## A Revolução da IA na Ásia-Pacífico: Thinking Machines e OpenAI Unem Forças
Prepare-se para uma nova era de inovação! A Thinking Machines Data Science está unindo forças com a OpenAI para transformar o cenário de negócios na Ásia-Pacífico (APAC). O objetivo? Desbloquear o potencial da inteligência artificial e gerar resultados tangíveis para empresas de todos os portes. Essa colaboração histórica torna a Thinking Machines a primeira parceira de serviços oficial da OpenAI na região, um marco que promete acelerar a adoção e o impacto da IA.

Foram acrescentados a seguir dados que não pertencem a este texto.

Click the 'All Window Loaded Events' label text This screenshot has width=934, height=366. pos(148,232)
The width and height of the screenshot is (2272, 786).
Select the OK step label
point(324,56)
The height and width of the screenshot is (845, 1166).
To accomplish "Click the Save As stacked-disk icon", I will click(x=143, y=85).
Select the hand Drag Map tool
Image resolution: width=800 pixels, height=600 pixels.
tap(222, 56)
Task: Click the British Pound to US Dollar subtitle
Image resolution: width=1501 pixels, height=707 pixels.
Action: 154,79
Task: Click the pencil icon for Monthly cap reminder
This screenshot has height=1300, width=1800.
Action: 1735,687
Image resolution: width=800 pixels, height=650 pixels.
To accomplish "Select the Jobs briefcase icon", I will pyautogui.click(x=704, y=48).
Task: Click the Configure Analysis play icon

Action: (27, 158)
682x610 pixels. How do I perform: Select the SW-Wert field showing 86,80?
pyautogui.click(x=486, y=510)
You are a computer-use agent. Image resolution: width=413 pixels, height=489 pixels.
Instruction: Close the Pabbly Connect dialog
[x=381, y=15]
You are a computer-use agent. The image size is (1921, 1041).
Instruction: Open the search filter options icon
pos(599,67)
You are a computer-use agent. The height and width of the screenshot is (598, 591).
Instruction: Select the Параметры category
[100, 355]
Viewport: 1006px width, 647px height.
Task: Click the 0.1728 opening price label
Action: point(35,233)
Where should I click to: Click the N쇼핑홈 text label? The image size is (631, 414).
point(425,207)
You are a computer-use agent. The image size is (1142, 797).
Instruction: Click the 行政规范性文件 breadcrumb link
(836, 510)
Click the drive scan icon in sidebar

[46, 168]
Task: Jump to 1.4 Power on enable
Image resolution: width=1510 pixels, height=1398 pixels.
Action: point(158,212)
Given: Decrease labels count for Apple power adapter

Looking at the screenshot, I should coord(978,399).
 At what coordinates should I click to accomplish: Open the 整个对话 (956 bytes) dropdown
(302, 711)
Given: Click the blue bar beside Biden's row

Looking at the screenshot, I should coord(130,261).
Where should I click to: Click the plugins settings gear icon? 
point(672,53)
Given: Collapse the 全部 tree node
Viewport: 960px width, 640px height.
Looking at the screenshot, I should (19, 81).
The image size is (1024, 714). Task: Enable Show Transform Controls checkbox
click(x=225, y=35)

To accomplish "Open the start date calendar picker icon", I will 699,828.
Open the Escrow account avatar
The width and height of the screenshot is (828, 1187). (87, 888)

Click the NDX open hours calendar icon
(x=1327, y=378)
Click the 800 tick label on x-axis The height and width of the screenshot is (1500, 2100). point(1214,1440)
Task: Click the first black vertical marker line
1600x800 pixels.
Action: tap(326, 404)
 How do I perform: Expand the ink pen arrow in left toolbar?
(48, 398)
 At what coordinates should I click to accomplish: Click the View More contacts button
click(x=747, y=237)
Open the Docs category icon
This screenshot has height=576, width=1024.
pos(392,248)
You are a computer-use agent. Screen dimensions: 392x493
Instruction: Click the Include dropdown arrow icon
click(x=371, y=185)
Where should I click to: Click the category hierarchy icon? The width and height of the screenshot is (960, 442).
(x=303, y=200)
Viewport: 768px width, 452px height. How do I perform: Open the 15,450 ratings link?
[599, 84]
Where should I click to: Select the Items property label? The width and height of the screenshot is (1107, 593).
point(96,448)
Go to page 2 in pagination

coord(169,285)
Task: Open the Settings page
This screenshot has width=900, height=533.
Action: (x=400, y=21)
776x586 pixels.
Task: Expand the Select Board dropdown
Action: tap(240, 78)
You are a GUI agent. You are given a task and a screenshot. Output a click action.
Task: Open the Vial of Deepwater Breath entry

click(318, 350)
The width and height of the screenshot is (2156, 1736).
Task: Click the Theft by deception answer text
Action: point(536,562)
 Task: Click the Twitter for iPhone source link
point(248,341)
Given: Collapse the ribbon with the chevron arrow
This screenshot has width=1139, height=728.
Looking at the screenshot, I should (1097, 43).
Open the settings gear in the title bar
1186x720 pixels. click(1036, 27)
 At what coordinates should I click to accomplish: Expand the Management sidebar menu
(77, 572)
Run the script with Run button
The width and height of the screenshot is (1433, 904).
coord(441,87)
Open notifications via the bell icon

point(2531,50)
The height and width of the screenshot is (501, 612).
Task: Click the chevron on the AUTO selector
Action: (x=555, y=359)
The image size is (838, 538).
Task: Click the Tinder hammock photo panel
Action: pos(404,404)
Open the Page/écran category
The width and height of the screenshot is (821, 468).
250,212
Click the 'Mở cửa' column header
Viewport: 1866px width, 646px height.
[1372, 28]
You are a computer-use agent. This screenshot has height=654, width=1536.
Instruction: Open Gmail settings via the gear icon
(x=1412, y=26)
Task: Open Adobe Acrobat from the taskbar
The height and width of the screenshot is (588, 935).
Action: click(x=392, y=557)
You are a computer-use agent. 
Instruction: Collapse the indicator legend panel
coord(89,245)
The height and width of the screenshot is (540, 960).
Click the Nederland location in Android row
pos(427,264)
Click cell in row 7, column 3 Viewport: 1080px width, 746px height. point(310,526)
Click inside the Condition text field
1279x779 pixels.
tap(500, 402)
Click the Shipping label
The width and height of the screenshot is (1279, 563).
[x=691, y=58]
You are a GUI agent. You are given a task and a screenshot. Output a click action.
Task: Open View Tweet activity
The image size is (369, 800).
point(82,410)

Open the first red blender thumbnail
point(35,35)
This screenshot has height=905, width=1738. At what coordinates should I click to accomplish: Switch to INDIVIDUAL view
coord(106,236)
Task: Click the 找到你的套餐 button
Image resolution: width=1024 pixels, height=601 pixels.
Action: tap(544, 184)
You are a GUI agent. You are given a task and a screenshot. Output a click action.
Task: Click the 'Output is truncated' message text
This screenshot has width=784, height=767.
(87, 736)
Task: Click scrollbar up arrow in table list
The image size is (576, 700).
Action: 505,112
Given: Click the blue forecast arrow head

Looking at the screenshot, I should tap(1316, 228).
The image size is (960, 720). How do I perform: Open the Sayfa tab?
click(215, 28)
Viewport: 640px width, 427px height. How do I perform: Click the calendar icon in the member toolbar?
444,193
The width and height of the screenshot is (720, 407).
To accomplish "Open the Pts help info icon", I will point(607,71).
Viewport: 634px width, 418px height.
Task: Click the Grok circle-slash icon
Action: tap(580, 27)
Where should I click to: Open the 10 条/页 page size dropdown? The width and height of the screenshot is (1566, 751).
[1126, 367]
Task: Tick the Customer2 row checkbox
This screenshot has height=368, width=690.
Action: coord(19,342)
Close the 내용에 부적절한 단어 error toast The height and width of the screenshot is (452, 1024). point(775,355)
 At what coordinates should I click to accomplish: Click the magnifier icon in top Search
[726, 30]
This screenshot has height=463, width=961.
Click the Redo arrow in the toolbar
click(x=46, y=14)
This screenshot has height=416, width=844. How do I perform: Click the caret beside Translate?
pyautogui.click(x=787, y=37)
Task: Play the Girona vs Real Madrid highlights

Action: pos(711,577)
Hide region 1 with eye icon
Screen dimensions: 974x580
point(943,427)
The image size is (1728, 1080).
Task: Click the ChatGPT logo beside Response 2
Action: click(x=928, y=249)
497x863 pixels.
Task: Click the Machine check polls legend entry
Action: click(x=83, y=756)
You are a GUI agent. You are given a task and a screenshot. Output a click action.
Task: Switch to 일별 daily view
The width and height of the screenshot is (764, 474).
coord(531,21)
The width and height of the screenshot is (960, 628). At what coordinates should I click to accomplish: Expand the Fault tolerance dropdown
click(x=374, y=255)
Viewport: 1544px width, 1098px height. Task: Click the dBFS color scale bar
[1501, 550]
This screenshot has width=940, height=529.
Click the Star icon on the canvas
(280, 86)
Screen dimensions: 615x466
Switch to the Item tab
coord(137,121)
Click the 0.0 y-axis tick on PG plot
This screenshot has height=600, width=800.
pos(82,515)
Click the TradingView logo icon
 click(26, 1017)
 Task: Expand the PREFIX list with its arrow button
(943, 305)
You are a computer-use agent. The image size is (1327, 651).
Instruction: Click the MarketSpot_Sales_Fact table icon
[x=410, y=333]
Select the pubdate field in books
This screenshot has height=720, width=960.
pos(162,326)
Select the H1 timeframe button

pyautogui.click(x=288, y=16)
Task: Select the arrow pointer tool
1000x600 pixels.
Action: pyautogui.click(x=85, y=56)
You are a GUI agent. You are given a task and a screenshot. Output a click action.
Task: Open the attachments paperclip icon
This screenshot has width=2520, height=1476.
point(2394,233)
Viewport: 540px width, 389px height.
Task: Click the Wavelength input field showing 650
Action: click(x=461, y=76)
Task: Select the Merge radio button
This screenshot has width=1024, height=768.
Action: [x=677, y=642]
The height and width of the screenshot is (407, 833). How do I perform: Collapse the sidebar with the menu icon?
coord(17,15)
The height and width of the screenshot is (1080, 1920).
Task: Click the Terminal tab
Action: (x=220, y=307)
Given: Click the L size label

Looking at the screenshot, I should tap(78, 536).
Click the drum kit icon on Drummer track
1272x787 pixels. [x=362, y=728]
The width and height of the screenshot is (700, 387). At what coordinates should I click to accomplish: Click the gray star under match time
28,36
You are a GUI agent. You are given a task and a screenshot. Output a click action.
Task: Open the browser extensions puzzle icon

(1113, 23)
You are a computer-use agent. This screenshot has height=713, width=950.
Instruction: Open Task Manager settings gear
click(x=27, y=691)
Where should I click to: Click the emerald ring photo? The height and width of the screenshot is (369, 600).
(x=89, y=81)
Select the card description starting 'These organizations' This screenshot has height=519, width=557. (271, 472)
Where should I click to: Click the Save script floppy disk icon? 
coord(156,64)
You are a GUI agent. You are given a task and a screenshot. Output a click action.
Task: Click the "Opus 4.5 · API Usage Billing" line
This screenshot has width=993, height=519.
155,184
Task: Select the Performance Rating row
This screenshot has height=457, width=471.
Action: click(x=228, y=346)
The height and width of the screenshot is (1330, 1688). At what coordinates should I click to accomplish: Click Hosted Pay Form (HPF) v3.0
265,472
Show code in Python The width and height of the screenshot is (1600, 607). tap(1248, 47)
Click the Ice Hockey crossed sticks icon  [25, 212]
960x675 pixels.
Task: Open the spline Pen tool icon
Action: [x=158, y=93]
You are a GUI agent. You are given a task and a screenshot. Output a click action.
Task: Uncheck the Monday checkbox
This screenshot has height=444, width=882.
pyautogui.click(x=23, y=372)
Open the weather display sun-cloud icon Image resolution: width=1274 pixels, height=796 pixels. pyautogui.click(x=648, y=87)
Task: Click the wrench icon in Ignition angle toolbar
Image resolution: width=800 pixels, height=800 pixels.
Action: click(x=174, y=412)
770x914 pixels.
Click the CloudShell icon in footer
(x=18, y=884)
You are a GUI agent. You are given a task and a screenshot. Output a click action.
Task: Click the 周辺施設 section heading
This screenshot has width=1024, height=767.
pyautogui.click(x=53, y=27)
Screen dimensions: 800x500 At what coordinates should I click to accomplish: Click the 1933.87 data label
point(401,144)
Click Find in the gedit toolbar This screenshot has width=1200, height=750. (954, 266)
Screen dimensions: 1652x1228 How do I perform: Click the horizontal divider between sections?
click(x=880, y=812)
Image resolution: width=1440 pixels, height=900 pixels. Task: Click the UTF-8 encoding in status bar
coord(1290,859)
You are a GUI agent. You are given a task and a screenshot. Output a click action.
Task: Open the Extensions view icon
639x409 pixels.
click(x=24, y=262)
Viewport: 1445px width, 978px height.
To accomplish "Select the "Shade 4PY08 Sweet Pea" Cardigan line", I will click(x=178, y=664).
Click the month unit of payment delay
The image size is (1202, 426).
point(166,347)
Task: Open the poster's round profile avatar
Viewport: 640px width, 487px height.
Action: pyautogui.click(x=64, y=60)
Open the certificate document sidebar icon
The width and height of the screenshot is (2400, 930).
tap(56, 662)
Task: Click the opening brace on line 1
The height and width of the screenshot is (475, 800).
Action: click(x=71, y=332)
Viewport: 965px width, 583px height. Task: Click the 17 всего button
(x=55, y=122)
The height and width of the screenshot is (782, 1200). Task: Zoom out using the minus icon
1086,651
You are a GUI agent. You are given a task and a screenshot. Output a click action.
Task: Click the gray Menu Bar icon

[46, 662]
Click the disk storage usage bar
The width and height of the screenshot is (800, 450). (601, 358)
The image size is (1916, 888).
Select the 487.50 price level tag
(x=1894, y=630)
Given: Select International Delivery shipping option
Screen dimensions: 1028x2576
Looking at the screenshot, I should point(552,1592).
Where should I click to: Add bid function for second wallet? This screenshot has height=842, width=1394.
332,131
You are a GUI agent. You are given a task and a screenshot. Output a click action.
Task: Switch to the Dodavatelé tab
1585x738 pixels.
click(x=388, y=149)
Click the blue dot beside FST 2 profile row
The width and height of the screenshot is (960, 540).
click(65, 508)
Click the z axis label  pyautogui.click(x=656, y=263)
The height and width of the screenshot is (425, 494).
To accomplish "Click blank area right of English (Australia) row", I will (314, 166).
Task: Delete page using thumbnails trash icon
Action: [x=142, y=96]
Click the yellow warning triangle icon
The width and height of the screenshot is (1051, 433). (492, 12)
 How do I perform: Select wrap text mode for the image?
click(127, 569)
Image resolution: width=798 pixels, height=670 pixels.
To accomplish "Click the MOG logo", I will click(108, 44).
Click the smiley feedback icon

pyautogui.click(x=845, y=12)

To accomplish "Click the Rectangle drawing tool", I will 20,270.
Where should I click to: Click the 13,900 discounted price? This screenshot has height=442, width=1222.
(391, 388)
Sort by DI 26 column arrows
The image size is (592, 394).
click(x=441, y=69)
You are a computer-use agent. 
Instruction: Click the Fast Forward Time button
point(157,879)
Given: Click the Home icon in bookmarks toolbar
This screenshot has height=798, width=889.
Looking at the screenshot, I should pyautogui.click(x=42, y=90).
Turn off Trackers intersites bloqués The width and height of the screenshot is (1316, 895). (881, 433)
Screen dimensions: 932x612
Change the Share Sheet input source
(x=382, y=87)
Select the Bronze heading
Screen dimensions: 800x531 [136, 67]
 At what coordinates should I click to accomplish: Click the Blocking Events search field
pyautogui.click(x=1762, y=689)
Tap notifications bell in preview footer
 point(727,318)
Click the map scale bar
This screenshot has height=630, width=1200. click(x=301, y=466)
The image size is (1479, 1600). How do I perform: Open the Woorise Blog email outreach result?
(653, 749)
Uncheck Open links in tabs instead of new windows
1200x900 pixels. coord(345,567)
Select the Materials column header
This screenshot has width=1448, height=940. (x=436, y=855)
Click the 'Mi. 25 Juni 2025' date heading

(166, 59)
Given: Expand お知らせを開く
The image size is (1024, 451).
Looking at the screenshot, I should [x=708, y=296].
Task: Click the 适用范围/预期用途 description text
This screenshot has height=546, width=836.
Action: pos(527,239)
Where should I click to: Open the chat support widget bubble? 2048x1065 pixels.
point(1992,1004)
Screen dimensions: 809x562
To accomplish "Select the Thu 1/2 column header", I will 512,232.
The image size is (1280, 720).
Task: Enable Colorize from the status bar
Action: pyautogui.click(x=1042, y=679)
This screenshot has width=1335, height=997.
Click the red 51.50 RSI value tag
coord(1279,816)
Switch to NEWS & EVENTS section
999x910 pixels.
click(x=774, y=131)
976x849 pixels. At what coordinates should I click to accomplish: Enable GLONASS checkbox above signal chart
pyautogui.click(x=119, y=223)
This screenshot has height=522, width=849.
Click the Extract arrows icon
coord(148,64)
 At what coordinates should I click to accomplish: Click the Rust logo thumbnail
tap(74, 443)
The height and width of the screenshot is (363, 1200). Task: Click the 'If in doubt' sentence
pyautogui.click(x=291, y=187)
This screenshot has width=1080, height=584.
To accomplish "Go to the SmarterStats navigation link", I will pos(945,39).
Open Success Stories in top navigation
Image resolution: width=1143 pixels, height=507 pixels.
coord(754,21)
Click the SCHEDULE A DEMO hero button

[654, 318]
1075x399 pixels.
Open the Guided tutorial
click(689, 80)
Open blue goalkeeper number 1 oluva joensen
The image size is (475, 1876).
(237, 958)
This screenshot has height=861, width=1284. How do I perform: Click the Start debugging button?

Enquanto a adoção da IA na APAC continua a crescer, muitas empresas ainda lutam para transformar projetos piloto em resultados reais. Uma pesquisa da IBM revelou que 61% das empresas já utilizam IA, mas enfrentam dificuldades para escalar suas iniciativas e gerar valor para o negócio. É aí que entra a parceria entre a Thinking Machines e a OpenAI. Juntas, elas oferecerão treinamento executivo em ChatGPT Enterprise, suporte para a criação de aplicações de IA personalizadas e orientação para integrar a IA nas operações do dia a dia.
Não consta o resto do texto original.